PROVIDED ENTRIES section start

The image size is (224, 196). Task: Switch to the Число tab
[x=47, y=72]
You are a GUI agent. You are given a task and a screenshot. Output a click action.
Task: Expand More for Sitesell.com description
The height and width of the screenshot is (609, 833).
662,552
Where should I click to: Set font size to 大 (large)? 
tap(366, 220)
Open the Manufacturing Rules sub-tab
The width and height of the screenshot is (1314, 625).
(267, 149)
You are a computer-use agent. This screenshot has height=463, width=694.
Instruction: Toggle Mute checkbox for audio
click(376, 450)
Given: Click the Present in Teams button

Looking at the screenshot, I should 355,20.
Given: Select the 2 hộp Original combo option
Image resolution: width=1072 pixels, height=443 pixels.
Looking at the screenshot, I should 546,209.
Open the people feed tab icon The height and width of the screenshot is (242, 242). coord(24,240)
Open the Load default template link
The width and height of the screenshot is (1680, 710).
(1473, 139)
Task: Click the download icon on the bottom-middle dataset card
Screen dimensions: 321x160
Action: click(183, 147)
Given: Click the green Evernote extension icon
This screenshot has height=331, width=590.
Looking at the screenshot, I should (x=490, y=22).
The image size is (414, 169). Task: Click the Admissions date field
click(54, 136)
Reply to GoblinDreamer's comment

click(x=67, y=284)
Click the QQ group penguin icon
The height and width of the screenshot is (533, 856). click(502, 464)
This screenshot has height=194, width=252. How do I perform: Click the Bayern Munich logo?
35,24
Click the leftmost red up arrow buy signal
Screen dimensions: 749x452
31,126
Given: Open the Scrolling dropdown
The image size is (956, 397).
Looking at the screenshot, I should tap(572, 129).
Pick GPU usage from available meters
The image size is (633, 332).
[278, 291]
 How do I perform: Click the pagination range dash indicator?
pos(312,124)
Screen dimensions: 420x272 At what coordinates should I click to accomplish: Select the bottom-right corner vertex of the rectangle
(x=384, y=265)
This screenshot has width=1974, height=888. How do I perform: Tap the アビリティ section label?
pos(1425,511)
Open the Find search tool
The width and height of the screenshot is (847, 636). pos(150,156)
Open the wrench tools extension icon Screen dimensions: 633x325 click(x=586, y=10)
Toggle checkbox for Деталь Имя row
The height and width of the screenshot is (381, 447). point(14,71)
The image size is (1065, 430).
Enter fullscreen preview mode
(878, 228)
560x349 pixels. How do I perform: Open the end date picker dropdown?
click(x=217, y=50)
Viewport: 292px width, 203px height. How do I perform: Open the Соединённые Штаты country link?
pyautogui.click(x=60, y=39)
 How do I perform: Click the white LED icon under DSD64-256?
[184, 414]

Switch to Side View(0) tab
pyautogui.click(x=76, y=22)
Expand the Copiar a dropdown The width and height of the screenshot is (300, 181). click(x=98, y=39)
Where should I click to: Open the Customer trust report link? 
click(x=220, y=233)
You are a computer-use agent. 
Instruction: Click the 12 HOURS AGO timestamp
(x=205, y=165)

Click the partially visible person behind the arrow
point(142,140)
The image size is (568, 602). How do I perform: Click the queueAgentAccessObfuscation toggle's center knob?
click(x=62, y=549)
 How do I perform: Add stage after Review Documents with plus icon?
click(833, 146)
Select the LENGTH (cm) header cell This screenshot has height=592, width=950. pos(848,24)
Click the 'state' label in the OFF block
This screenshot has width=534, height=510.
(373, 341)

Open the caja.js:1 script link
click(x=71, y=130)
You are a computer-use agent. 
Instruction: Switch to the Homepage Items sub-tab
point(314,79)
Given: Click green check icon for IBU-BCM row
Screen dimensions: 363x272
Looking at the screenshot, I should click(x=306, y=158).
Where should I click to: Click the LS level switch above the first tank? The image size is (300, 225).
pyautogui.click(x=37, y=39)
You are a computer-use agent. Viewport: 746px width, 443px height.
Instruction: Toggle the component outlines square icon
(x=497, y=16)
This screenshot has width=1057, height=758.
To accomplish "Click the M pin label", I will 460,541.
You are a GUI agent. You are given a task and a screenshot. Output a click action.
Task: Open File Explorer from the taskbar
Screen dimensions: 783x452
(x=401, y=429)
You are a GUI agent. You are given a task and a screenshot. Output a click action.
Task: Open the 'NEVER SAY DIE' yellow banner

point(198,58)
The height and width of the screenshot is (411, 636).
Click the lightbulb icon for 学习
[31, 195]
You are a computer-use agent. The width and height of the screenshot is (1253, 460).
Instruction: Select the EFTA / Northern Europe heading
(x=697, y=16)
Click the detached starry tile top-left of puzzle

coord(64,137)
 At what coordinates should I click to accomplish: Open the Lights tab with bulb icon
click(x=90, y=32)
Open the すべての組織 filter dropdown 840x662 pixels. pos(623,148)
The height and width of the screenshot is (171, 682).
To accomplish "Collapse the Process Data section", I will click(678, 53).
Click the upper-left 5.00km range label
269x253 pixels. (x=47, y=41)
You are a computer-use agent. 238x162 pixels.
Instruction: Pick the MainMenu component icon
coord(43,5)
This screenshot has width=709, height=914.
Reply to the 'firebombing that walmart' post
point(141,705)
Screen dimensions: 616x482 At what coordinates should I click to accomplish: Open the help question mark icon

PROVIDED ENTRIES section end

== TASK ==
Your task is to copy exactly, and only, the lines from the line with "The height and width of the screenshot is (171, 682)." through the last line of the entries, both included.

== TASK SOLUTION ==
The height and width of the screenshot is (171, 682).
To accomplish "Collapse the Process Data section", I will click(678, 53).
Click the upper-left 5.00km range label
269x253 pixels. (x=47, y=41)
You are a computer-use agent. 238x162 pixels.
Instruction: Pick the MainMenu component icon
coord(43,5)
This screenshot has width=709, height=914.
Reply to the 'firebombing that walmart' post
point(141,705)
Screen dimensions: 616x482 At what coordinates should I click to accomplish: Open the help question mark icon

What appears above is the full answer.